One possible explanation is compensatory processes in brain development that allow some recovery of function through alternative pathways/neural circuits despite early disturbances in brain architecture. An example is Knudsen’s [113] work on visual/auditory mapping in owls, which demonstrated that alterations in input led to new compensatory circuitry. This argues for a sensitive period interpretation of the findings—that is, prolonged and continuous effort (i.e., living in a high-quality foster care family for many years) may overwrite the effects of early deprivation—but only in some domains. Another possibility is that early deprivation temporally extended the sensitive period, making it possible that later placed children continued to accrue benefits compared to the children who experienced care as usual. Better understanding of the development of specific circuits and their sensitivity to environmental input in humans will help clarify these findings.

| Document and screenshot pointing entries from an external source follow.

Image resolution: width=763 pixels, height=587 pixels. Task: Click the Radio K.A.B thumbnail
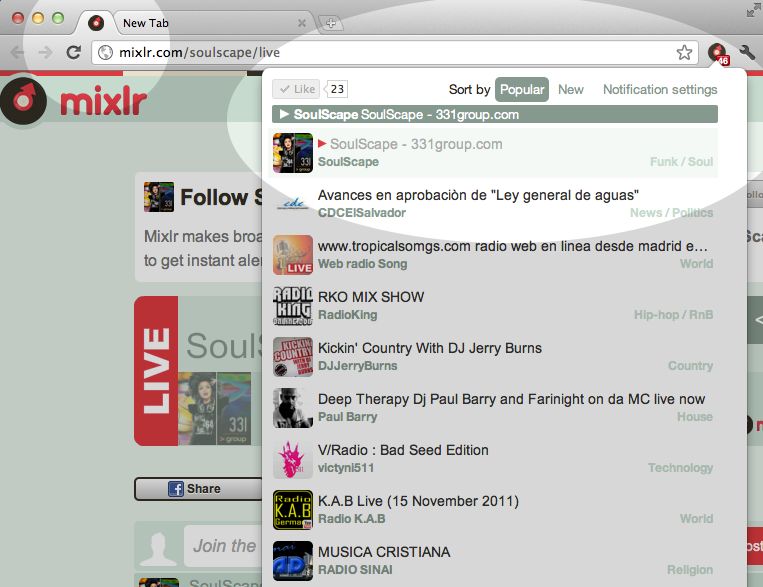(x=293, y=510)
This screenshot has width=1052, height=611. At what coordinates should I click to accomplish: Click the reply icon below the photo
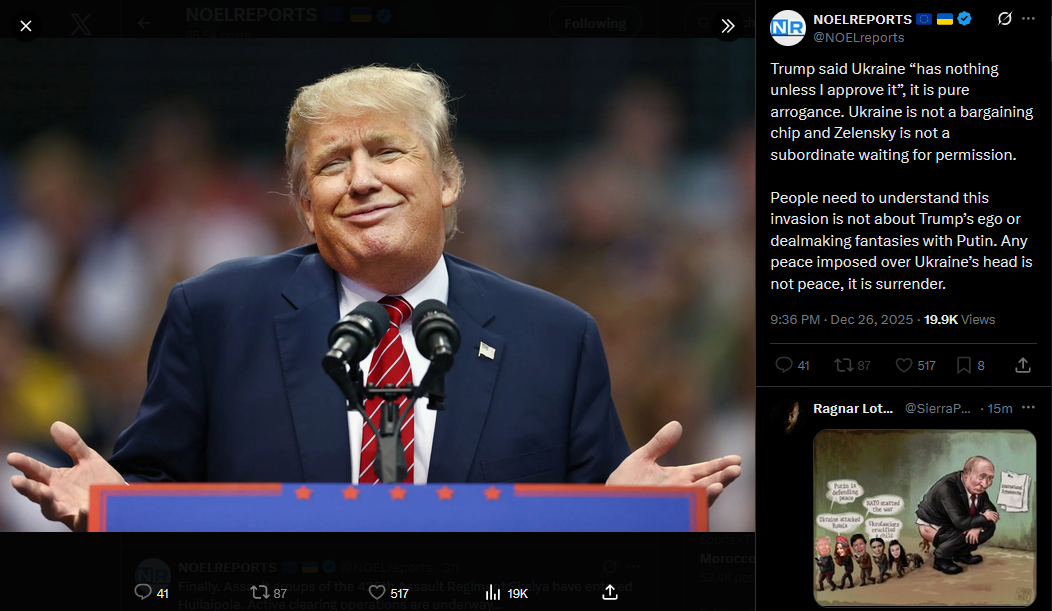[x=143, y=592]

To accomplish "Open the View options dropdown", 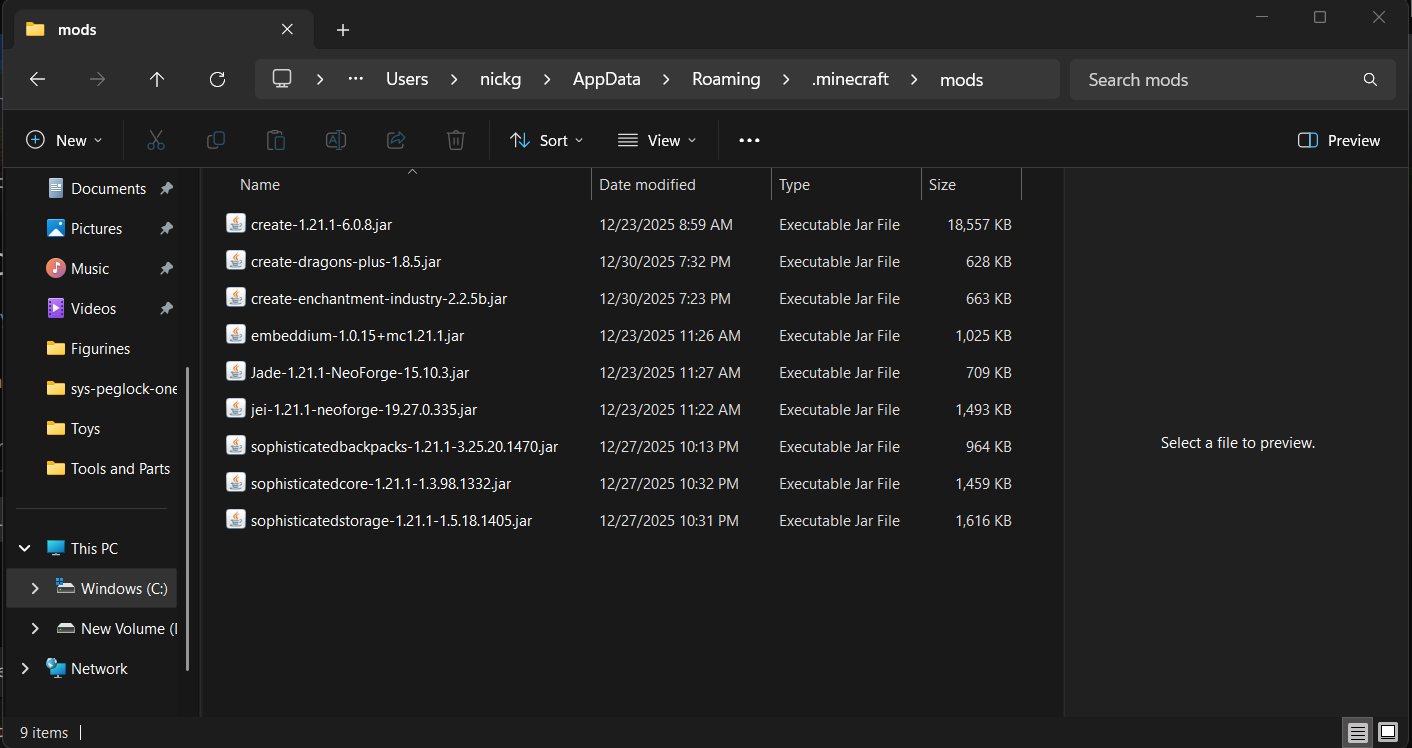I will (656, 140).
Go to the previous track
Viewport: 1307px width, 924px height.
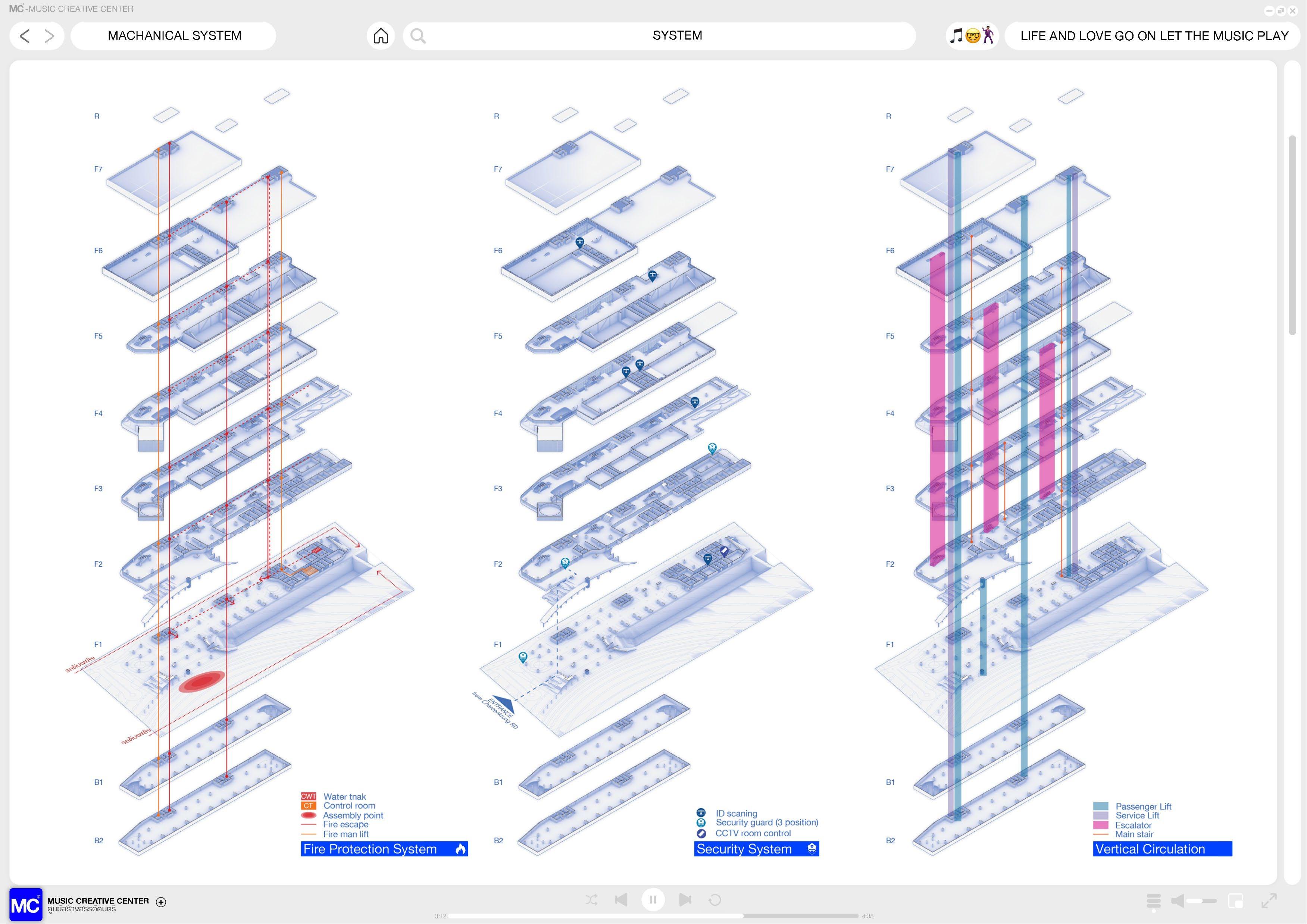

Millions of orphaned, abandoned, and maltreated children around the world require care outside of their families. Some experience profound neglect while living with their families. Others have parents who seek employment far away and have placed them in less than ideal care settings. The ravages of disease (e.g., HIV AIDS, Ebola, and Zika) and war continue to plague many countries, leading to orphans and sometimes child-headed households. These situations force societies to determine how best to care for orphaned, abandoned, and maltreated children. Evidence we reviewed indicates that the forms of care arranged for such children will play a critical role in their subsequent health and development.

Finally, studies of children experiencing profound neglect have proved particularly informative in elucidating the role of experience, more generally, during critical periods of brain development. This, in turn, has led to new insights into the nature, timing, and duration of the key experiences young children must have to launch them on a pathway of healthy development; they also speak to the importance of intervening early in the lives of children experiencing early neglect (and likely, adversity more generally). We would do well to heed these lessons, as the success of our societies rests on the healthy development of its children, and steps can and should be taken to ensure all children have the opportunity to live up to their developmental potential.

Conflicts of Interest

The authors declare that there is no conflict of interest regarding the publication of this paper.

Acknowledgments

The writing of this paper was made possible in part by financial support to the authors from the NIH (MH091363), the Richard David Scott Chair (Boston Children’s Hospital), and the Binder Family Foundation (to CAN). We extend our gratitude to the children and caregivers who have participated in this project over the past 16 years; to our dedicated research staff; to Elizabeth Furtado and Julie Staples Watson, for so ably administering the project; and to Laurel Gabard-Durnam for critical feedback on an earlier version of the manuscript.